▶ [Required work]: From the first line to the last, reproduce the records exactly as they appear below.

Saved data entries:
• • •

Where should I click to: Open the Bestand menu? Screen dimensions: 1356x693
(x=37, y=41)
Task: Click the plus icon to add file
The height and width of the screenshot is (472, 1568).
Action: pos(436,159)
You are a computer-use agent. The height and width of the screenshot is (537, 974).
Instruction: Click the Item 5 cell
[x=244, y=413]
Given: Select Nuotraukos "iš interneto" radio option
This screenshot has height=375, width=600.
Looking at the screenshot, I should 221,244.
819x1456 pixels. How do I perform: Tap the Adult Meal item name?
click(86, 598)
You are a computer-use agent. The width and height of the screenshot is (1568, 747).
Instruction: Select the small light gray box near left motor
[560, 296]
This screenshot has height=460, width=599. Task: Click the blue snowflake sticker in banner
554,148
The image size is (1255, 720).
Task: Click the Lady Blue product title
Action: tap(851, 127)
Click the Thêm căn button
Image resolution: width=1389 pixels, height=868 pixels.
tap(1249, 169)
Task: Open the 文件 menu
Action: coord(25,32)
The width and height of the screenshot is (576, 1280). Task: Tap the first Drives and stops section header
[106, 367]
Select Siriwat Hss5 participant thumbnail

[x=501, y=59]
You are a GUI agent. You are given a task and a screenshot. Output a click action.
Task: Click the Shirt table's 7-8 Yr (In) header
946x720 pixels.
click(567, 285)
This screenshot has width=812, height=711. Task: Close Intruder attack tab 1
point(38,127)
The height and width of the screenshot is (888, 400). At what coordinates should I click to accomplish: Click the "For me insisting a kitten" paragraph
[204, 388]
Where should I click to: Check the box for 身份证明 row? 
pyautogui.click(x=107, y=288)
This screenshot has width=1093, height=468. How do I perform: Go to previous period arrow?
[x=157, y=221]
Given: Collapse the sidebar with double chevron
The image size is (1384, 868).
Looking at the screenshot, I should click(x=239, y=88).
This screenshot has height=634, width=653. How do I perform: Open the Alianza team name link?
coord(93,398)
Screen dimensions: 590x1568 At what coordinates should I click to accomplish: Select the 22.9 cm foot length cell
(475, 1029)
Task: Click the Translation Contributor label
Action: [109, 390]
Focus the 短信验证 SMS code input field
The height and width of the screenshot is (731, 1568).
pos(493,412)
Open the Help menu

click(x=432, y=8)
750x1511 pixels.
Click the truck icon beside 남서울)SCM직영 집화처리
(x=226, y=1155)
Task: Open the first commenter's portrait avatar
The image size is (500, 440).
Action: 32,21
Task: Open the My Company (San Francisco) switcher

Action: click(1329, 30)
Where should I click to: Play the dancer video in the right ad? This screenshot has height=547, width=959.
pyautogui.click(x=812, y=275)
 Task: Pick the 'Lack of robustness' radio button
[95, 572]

• • •

▶ [Task solution]:
Where should I click to: Open the Bestand menu? Screen dimensions: 1356x693
(x=37, y=41)
Task: Click the plus icon to add file
The height and width of the screenshot is (472, 1568).
Action: pos(436,159)
You are a computer-use agent. The height and width of the screenshot is (537, 974).
Instruction: Click the Item 5 cell
[x=244, y=413]
Given: Select Nuotraukos "iš interneto" radio option
This screenshot has height=375, width=600.
Looking at the screenshot, I should 221,244.
819x1456 pixels. How do I perform: Tap the Adult Meal item name?
click(86, 598)
You are a computer-use agent. The width and height of the screenshot is (1568, 747).
Instruction: Select the small light gray box near left motor
[560, 296]
This screenshot has height=460, width=599. Task: Click the blue snowflake sticker in banner
554,148
The image size is (1255, 720).
Task: Click the Lady Blue product title
Action: tap(851, 127)
Click the Thêm căn button
Image resolution: width=1389 pixels, height=868 pixels.
tap(1249, 169)
Task: Open the 文件 menu
Action: coord(25,32)
The width and height of the screenshot is (576, 1280). Task: Tap the first Drives and stops section header
[106, 367]
Select Siriwat Hss5 participant thumbnail

[x=501, y=59]
You are a GUI agent. You are given a task and a screenshot. Output a click action.
Task: Click the Shirt table's 7-8 Yr (In) header
946x720 pixels.
click(567, 285)
This screenshot has width=812, height=711. Task: Close Intruder attack tab 1
point(38,127)
The height and width of the screenshot is (888, 400). At what coordinates should I click to accomplish: Click the "For me insisting a kitten" paragraph
[204, 388]
Where should I click to: Check the box for 身份证明 row? 
pyautogui.click(x=107, y=288)
This screenshot has width=1093, height=468. How do I perform: Go to previous period arrow?
[x=157, y=221]
Given: Collapse the sidebar with double chevron
The image size is (1384, 868).
Looking at the screenshot, I should click(x=239, y=88).
This screenshot has height=634, width=653. How do I perform: Open the Alianza team name link?
coord(93,398)
Screen dimensions: 590x1568 At what coordinates should I click to accomplish: Select the 22.9 cm foot length cell
(475, 1029)
Task: Click the Translation Contributor label
Action: [109, 390]
Focus the 短信验证 SMS code input field
The height and width of the screenshot is (731, 1568).
pos(493,412)
Open the Help menu

click(x=432, y=8)
750x1511 pixels.
Click the truck icon beside 남서울)SCM직영 집화처리
(x=226, y=1155)
Task: Open the first commenter's portrait avatar
The image size is (500, 440).
Action: 32,21
Task: Open the My Company (San Francisco) switcher

Action: click(1329, 30)
Where should I click to: Play the dancer video in the right ad? This screenshot has height=547, width=959.
pyautogui.click(x=812, y=275)
 Task: Pick the 'Lack of robustness' radio button
[95, 572]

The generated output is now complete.